> **DOCUMENT SECTION**:
# Discus for Sale



## ctmpwrdcamry (May 23, 2005)

Looks as if I am relocating. I have three discus that need a good home. I am thinking 75 for all. Let me know. First come first serve, pickup preferred, maybe weekend of the CAFE auction?


----------



## molurus73 (Apr 15, 2005)

Looks as if you're relocating?


----------



## ctmpwrdcamry (May 23, 2005)

Yeah, got a job in WA.


----------



## gibmaker (Jan 3, 2007)

How large are the discus? How old? and What kind?


----------



## Yzfr6 (Apr 28, 2006)

I will take them!!!!


----------



## redstrat (Apr 3, 2006)

wow WA thats pretty far, must be a great job offer!


----------



## ctmpwrdcamry (May 23, 2005)

The job is perfect for me with a great company. WA is far, but beautiful.


----------



## redstrat (Apr 3, 2006)

Congratulations man thats awesome!


----------



## Troy McClure (Aug 3, 2005)

So you're still going to make it to meetings, right?


----------



## ctmpwrdcamry (May 23, 2005)

every month  

Honestly I do not know. I am trying to work out the logistics and the cash. So, we will see. Depends on when I have to go back to look for a place to live.


----------



## Troy McClure (Aug 3, 2005)

What will become of the rest of your tanks?


----------



## ctmpwrdcamry (May 23, 2005)

> **INFORMATION SHOWN**:
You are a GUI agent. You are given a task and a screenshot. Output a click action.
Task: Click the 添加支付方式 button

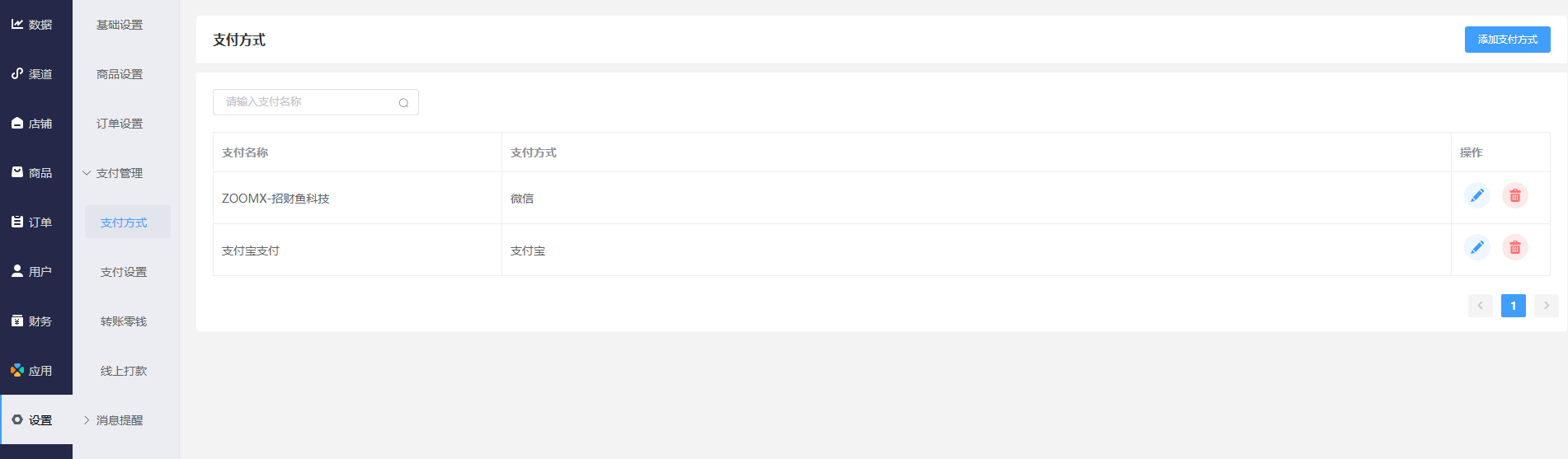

> **GOALS**:
(1) In the forum thread about selling discus, what price does the seller propose for all three fish?
(2) Extend the forum thread about selling three discus, picking up where it stops.

> **THE RESULTS**:
(1) 75 for all three.

(2)
That is up in the air. I doubt I am going to take them all...I have a friend locally that wanted to get started...I may help him get going. Why, have your eye on one?


----------



## Troy McClure (Aug 3, 2005)

Not really, just curious. I have to get my ADA and Oceanic tanks up and running before I can even think about getting another.


----------



## Rob Tetrazona (Jun 21, 2005)

Looks like we gotta create a new SWOAPE officer position an appoint you to it in attempt to keep you around!


----------



## ctmpwrdcamry (May 23, 2005)

can I telecomute?


----------



## Troy McClure (Aug 3, 2005)

Actually, I seriously have a way for SWOAPE to hold large teleconferences if we so desire. Shhhh...it's a secret!


----------



## Paywan (May 21, 2006)

congratulations Sean! While we'll certainly miss you here, that's great for you! I agree that WA is beautiful - only been there once but loved it. Hope you do great!


----------



## t2000kw (Jul 29, 2006)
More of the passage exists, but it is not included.